Les branleurs de la table ronde.
La table ronde
commençait à se peupler au gré des arrivées.
Une fois tout le monde
assis, je jette un bref coup d’œil circulaire autour de moi pour une estimation
rapide de la durée théorique de la réunion. Ma théorie est la suivante : si X a noté 4 lignes dans son ordre du
jour, il va parler pendant, allez genre 6 minutes : j’additionne le nombre
de points, je rajoute la moitié (puisque c’est sensé être une réunion d’info et
non pas une réunion de prise de décision) je répète l’opération par participant
et j’ai une estimation approximative du temps que va prendre la réunion.
Mon sang ne fait
qu’un tour à la vue des feuilles blanches sur la table, je panique, je perds pied ! Si cela voulait dire
quelque chose c’était que je n’ai aucun indice pour déduire l’heure où je serai
enfin libre.
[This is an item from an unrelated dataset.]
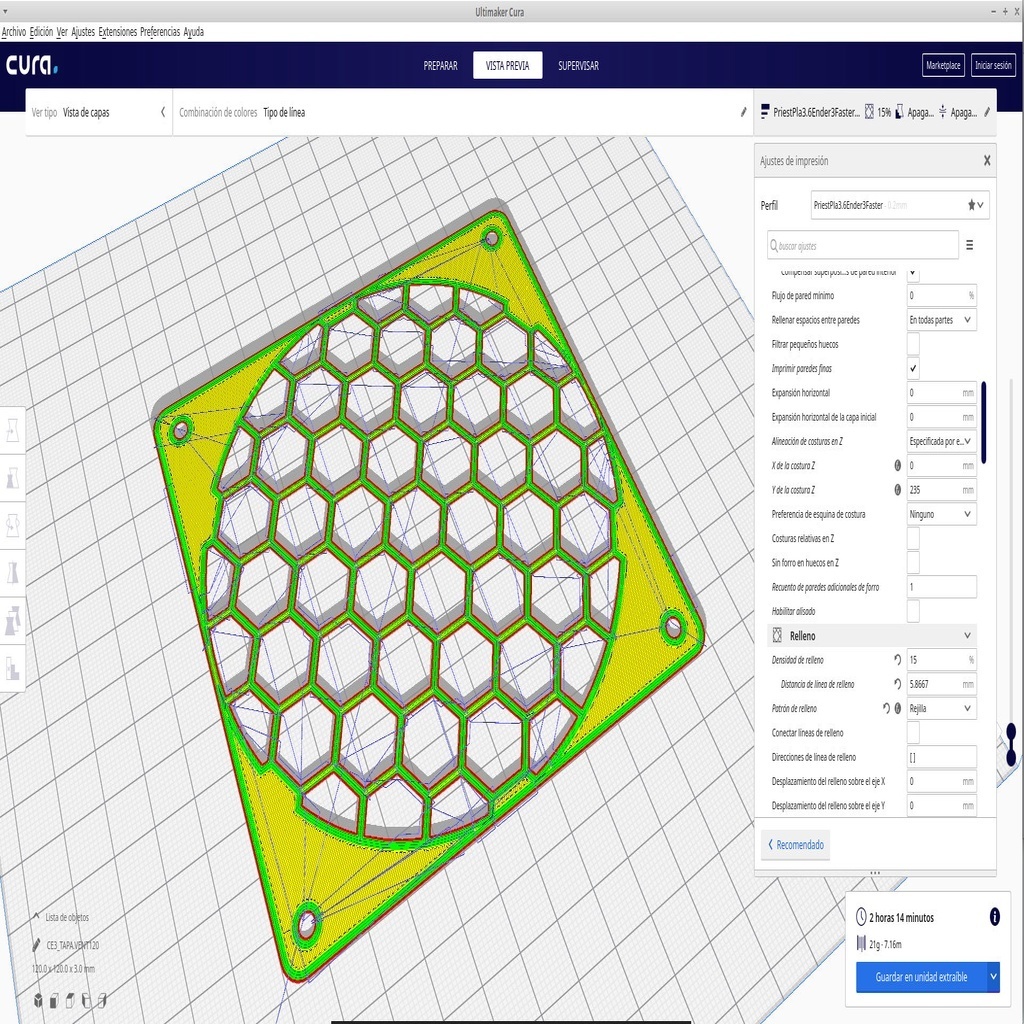Switch to the PREPARAR tab
This screenshot has width=1024, height=1024.
(x=440, y=64)
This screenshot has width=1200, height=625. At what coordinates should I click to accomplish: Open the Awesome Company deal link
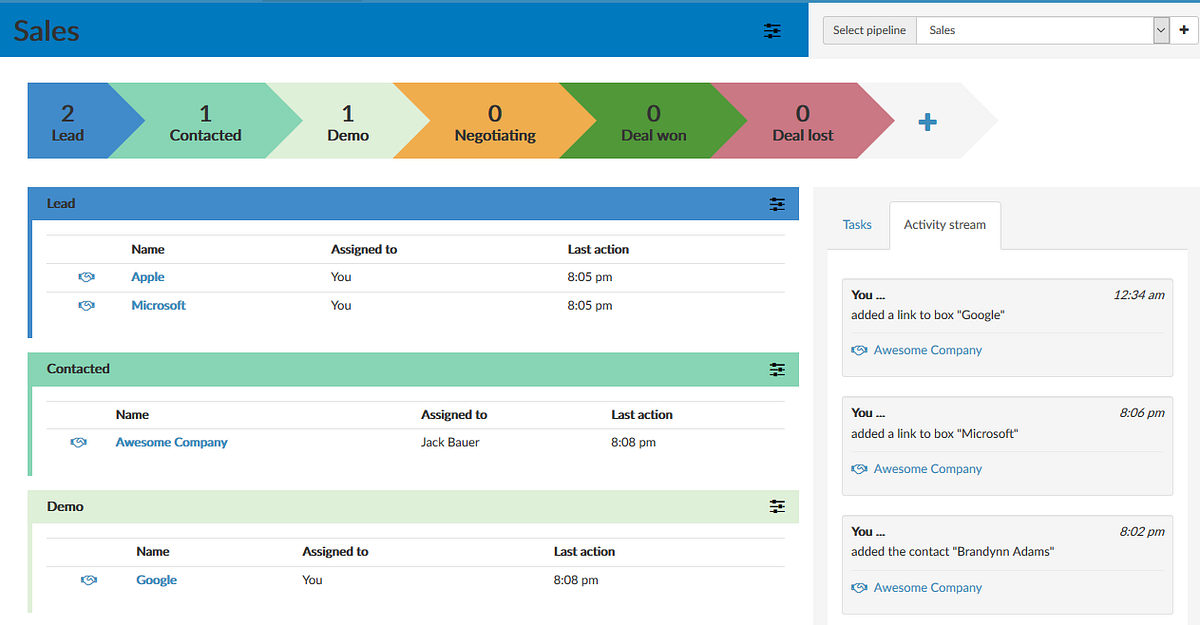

Quelqu'un claque la porte, je sens le piège se refermer.
Arthur commence par
nous demander si quelqu’un veut commencer. Ce genre d’introduction a
toujours le même effet : des sourires niais se dessinent sur les lèvres et
les regards se croisent, s’emmêlent dans un joyeux bordel silencieux tempéré par
des petits rires étouffés. Je laisse durer un peu le plaisir de ce moment de
confusion totale comme je les aime, et je déclare, fière de mon effet, que je
peux commencer si personne n’y voit d’inconvénient.
Je commence par
parcourir mes points dont deux concernant directement deux des personnes
présentes auxquelles je remets les documents qui argumentent mes dires et continue sur des infos plus générales au déroulement global du projet. Une dernière question d’Arthur à
laquelle je réponds brièvement et au bout de 5 minutes l’affaire était bouclée.
Notre chef interpelle
mon voisin pour poursuivre le tour de table. Mon cœur se serre, j’attends la
suite comme un verdict, je prie pour que ça soit rapide, efficace et concis. Le
voisin commence par un : « hé
bien, moi je n’ai rien de spécial à vous communiquer » qui me rassure, suivie
d’un « par contre j’aurai voulu dire
que.... » qui me fait perdre mes illusions ! Le bla bla bla qui a suivi a duré une demie heure
! ! ! ! Ce n’était pas complètement un monologue car
alimenté par des interventions d’Arthur : des questions, réponses,
réflexions, temps morts alors qu’on se faisait chier comme des rats
morts ! Heureusement que le mec n’avait rien à dire ! !
Le voisin de mon
voisin la même chose ! ! Il commence pareil et monopolise l’attention
pendant 15 minutes ! Au bout d’un moment j’ai eu l’impression que chacun
avait décidé de faire chier les autres juste parce qu’il s’était bien fait
chier juste avant !
J’ai commencé à suer,
souffler mon rythme cardiaque à s’accélérer, j’avais envie de déboutonner ma
chemise et pousser un grand cri, monter un putsch contre Arthur qui laissait
faire cette anarchie ! Au lieu de ça j’ai commencé à écrire ce poste en
séance … ce qui m’a permis de me calmer,
de ne pas m’ennuyer, de ne pas donner l’air de m’ennuyer, de ne pas perdre mon
temps, et surtout, surtout chacun était
flatté pensant que j’étais en train de prendre des notes des coneries qu’il
racontait … Hihihihi heureusement qu’on ne m’a pas demandée de faire le
compte-rendu ! Ils n’auraient pas été déçus du voyage …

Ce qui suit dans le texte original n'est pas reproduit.